*SET TASK*
From the listing below, extract each line that contains the word "Expand" and copy it in full.

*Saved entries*
———

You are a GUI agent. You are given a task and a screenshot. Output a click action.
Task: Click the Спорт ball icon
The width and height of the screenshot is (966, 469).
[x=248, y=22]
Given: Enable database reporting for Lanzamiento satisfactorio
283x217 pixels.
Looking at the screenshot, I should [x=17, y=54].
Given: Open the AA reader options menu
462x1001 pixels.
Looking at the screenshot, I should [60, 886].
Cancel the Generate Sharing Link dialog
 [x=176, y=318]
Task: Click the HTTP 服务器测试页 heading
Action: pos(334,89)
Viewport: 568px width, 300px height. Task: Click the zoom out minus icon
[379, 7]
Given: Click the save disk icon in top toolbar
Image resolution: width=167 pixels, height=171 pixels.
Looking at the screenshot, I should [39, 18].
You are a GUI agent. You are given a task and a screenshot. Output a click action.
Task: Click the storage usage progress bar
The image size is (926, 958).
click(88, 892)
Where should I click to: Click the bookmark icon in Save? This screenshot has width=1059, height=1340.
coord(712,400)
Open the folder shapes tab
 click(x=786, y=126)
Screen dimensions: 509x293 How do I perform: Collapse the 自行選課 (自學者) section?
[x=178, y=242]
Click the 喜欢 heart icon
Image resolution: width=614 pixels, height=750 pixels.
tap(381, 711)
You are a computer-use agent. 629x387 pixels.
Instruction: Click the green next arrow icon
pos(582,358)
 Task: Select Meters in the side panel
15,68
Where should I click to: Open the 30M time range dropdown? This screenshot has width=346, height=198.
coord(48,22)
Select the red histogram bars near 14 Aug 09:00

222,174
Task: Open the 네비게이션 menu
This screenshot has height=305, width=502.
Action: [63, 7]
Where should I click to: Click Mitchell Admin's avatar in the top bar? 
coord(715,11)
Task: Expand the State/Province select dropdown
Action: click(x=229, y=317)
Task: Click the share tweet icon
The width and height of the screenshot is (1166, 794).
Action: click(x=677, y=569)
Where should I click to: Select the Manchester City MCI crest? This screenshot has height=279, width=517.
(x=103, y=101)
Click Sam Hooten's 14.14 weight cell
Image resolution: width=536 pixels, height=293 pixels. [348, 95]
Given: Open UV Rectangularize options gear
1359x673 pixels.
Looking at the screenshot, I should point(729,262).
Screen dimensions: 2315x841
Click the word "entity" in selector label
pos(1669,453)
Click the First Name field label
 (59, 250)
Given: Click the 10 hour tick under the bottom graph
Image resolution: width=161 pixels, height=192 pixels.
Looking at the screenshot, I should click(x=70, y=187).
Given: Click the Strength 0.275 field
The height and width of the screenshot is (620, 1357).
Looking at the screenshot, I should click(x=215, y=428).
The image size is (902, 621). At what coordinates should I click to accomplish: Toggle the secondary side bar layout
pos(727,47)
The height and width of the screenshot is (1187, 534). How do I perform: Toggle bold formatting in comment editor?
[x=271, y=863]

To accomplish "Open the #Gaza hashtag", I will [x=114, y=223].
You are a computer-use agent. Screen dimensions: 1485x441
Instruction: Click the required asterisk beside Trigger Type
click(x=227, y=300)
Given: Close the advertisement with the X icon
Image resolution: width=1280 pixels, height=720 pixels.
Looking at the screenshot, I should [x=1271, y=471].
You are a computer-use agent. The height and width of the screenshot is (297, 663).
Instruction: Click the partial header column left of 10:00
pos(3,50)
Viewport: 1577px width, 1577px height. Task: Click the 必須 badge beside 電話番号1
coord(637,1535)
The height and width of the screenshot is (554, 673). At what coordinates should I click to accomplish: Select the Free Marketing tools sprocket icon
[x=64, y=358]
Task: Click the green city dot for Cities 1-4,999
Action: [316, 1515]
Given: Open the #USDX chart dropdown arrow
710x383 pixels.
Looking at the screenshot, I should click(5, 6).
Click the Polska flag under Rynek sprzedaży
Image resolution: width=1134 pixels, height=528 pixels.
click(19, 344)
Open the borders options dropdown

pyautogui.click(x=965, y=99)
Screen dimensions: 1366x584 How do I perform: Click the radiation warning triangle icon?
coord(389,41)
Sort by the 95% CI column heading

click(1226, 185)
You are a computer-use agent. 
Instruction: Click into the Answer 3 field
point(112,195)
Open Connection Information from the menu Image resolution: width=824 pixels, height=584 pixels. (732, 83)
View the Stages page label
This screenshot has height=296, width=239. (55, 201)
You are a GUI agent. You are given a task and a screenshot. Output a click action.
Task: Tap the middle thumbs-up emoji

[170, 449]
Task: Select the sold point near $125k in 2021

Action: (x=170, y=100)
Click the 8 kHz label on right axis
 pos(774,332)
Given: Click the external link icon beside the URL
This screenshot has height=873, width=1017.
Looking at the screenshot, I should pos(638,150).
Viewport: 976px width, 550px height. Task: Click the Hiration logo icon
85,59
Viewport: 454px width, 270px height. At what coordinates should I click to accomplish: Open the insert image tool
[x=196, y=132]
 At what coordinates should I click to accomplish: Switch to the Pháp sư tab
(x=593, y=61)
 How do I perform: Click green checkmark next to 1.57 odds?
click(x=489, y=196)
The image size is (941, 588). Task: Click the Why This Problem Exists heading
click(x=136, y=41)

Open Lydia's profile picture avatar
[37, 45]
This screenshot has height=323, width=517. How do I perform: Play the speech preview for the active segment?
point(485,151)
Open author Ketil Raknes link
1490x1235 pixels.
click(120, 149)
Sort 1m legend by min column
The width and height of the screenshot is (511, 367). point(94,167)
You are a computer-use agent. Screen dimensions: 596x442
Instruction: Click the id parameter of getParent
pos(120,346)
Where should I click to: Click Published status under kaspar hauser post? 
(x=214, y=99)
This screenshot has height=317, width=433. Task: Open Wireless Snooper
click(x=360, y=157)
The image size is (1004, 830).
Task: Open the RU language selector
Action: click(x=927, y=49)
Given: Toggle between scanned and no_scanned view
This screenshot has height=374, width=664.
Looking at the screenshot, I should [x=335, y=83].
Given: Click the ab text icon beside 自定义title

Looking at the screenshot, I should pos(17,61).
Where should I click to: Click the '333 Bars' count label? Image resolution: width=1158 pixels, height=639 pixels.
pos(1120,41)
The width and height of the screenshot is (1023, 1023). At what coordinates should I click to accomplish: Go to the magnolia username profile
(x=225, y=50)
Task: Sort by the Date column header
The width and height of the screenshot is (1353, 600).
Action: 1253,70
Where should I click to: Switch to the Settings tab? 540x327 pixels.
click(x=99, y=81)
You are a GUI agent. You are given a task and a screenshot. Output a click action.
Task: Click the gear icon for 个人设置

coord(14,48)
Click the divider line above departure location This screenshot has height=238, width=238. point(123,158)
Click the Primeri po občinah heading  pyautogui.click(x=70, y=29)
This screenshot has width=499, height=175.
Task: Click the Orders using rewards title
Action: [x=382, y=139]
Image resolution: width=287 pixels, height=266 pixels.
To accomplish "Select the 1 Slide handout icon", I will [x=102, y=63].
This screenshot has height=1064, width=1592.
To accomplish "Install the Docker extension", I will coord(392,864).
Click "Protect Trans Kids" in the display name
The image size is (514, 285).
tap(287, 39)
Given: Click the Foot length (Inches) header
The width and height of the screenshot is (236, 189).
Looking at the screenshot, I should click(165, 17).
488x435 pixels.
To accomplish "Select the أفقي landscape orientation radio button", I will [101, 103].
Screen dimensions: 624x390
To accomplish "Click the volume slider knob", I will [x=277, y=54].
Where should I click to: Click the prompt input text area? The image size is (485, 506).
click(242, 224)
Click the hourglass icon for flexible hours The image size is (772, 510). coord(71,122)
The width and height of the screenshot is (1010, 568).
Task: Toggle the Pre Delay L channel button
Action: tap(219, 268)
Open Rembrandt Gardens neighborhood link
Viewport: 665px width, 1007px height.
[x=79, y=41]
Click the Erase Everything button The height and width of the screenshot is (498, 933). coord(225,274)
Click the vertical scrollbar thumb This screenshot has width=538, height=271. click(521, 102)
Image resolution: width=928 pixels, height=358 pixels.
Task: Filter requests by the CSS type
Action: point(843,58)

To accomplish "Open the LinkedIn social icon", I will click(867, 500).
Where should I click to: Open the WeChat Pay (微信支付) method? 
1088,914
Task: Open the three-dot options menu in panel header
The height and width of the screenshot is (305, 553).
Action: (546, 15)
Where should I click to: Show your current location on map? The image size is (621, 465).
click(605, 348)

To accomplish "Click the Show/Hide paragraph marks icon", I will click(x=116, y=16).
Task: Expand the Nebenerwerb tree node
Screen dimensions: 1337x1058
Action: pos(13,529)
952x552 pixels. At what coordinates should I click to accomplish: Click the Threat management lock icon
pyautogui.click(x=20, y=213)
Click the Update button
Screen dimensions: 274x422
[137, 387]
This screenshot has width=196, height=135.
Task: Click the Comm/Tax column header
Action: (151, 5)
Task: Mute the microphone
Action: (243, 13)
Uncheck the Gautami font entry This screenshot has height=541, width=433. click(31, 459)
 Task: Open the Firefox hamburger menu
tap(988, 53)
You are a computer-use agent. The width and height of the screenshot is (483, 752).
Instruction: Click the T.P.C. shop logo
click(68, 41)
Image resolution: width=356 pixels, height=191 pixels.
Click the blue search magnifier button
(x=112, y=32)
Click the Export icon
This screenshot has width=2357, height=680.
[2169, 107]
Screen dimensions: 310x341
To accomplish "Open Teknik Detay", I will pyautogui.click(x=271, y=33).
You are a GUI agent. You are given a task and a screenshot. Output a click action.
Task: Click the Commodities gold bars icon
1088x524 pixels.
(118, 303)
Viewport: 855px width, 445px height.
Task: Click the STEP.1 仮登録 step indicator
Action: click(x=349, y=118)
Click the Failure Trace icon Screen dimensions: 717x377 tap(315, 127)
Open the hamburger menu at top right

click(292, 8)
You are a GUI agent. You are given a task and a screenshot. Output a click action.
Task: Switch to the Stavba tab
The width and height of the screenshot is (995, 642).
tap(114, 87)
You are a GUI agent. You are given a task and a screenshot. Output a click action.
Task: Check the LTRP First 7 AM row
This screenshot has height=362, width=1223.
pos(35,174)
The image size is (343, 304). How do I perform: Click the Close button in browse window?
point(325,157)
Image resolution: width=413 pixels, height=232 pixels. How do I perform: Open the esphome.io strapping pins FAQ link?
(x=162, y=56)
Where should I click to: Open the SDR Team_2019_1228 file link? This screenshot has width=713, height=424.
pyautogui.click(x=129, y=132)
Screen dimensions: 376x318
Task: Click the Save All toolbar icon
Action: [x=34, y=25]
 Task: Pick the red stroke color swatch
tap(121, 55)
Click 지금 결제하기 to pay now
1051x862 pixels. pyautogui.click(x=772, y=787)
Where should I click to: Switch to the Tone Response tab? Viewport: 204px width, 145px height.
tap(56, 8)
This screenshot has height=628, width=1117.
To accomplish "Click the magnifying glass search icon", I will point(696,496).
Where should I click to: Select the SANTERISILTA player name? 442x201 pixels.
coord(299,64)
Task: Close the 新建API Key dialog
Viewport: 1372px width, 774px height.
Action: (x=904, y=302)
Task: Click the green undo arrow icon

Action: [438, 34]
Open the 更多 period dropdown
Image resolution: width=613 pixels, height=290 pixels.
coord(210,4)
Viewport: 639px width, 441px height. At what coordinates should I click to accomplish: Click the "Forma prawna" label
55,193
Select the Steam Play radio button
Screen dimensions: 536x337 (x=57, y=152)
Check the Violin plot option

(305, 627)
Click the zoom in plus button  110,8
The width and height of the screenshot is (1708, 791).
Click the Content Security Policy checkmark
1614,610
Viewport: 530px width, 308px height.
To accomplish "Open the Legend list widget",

———

*SOLUTION*
Task: Expand the State/Province select dropdown
Task: Expand the Nebenerwerb tree node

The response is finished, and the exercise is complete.